The study, led by Dr. Norihiko Nakazawa in the G0 Cell Unit at the Okinawa Institute of Science and Technology Graduate University, centered on the use of a specific anti-cancer drug, ICRF-193, which targets a protein called DNA topoisomerase II. As part of his research, Nakazawa treated fission yeast with ICRF-193 and observed the effects.
Malignant, or cancerous, cells exhibit a much higher rate of replication and proliferation than normal ones. The rapid growth of these cells can result in tumor formation and metastasis, or the spreading of cancer to other parts of the body. Fortunately, scientists have been able to exploit these properties to create new treatments.
Since the proteins involved in DNA replication are considerably more active in cancer cells than in normal ones, researchers have discovered that drugs which target these proteins will disproportionately affect the malignant cells. These drugs are designed to only affect active proteins, so that even though the same proteins exist in normal cells, the majority of the normal cells will contain inactive proteins at the time of treatment, and thus be unaffected.
Typically, during cell reproduction, DNA is copied so that a cell temporarily contains twice the amount of DNA than it normally does. These two copies of chromosomal DNA are pulled to different ends of the cell by a protein structure called the mitotic spindle. Once the chromosomal DNA is separated, the cell begins to divide into two identical daughter cells.

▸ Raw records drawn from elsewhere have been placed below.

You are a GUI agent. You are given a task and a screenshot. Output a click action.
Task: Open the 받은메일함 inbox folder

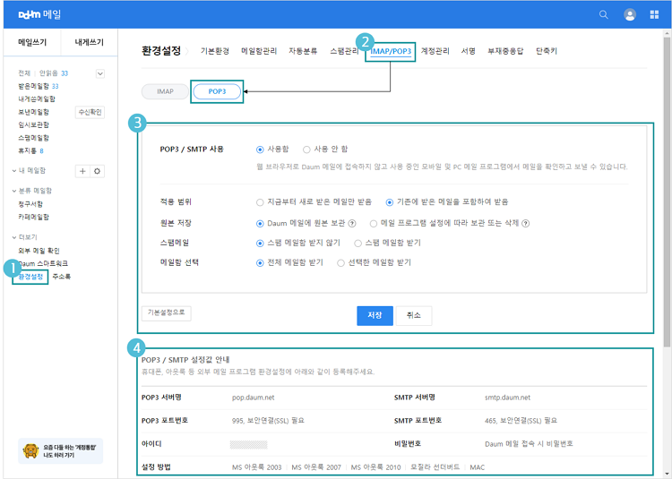coord(34,86)
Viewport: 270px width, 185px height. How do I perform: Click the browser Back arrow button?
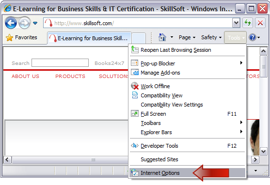click(x=11, y=23)
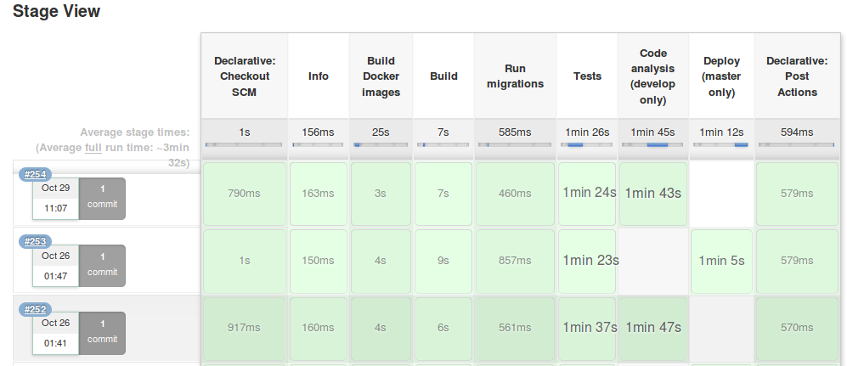847x366 pixels.
Task: Click the Checkout SCM cell showing 790ms
Action: pyautogui.click(x=244, y=194)
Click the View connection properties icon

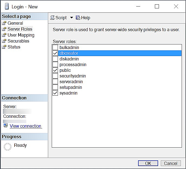pyautogui.click(x=5, y=126)
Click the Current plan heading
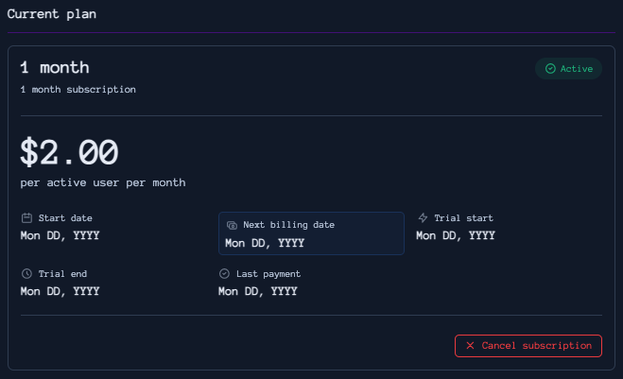 [51, 15]
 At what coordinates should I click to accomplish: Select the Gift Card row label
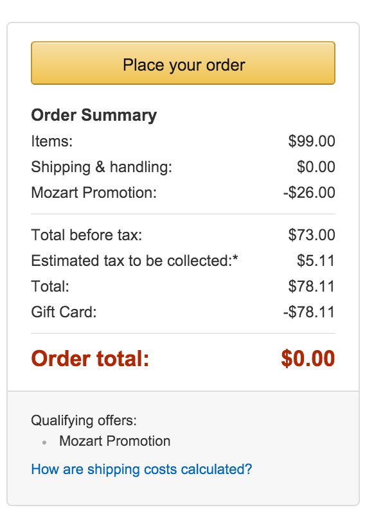(x=64, y=312)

Bottom: ICRF-193 treated cells, which are unable to separate normally. The chromosomes can partially separate, as seen in the far left, but as the spindle elongates, it is unable to further separate the chromosomes, eventually bending and snapping, as seen in the far right of the figure.
Credit: OIST.
When Nakazawa treated fission yeast with ICRF-193, he noticed that the cells appeared to have difficulty separating after DNA replication had occurred. Instead of separating normally, the mitotic spindle appeared to continue to lengthen despite failing to fully separate the two copies of DNA, producing an arched shape until eventually snapping in the middle. This ‘arched and snapped’ appearance seemed to be unique to the ICRF-193 treated cells.
According to Nakazawa, fission yeast is a low cost, relatively fast growing and easy to use model system, making it advantageous for use in drug screens. Time and cost are often major hurdles in the process of drug development, so any discoveries that expedite the process can help get the next cancer cure in the hands of patients sooner, he added.
The article can be found at: Nakazawa et al. (2016) CRF-193, an Anticancer Topoisomerase II Inhibitor, Induces Arched Telophase Spindles That Snap, Leading to a Ploidy Increase in Fission Yeast.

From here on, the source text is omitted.